» TEXT FOR ANALYSIS
^^^^^^^^^^^^^^^^

In the seventies and the early eighties gaming consoles were in arcades. It was in a mall where kids lived out their science fiction fantasies. It was also a place where all the cool kids hung out. The whole social scene was built around the arcade, which was the medium that made connections happen. However, as gaming consoles became more home-based and device-centric, the whole social scene became virtual. These were the same kids who grew up and built PlayStations and XBox. But with virtual reality (VR) platforms becoming more powerful. Nolan Bushnell, the 73-year-old former co-founder of gaming icon Atari Inc. and current co-founder of Brainrush, has brought the arcade back. His team built a platform, ModalVR, and it allow multiplayers to play a war game – for example, on a football field with complete interaction through the VR headset.
But there is more to it, because other old-timer Nintendo – the Japanese gaming icon – is also looking at VR as the platform for its gaming consoles. Rumours among gaming fans suggest that the NX platform or the 'Switch' could also offer VR. The Nintendo Switch aims to make the console go mobile, and games can be played “anywhere, anytime and anyhow”. This makes one wonder if the hardware designers drew inspiration from a song by The Who!

^^^^^^^^^^^^^^^^

» GIVEN DATA
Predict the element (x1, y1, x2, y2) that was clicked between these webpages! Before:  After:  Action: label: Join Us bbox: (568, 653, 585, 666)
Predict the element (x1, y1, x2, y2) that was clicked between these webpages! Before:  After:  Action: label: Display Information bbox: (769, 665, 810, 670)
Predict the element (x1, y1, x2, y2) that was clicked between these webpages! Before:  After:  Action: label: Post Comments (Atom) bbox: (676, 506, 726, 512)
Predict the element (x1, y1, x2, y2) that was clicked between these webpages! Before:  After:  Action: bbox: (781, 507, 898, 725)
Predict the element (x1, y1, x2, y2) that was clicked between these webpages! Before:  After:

^^^^^^^^^^^^^^^^

» EXERCISE REQUIREMENTS
1. In the text on arcades and VR gaming, what is the name of the platform built by Nolan Bushnell's team?
2. Rewrite as a bulleted list the paragraph of the text on arcades and VR gaming that begins "But there is more to it", keeping its main facts.

» RESPONSES TO THE TASKS
1. ModalVR

2.
- Nintendo, the Japanese gaming icon, is also looking at VR as the platform for its gaming consoles.
- Rumors among gaming fans suggest that the NX platform, or "Switch," could also offer VR.
- The Nintendo Switch aims to make the console mobile, so games can be played "anywhere, anytime and anyhow."
- The phrase prompts the question of whether the hardware designers drew inspiration from a song by The Who.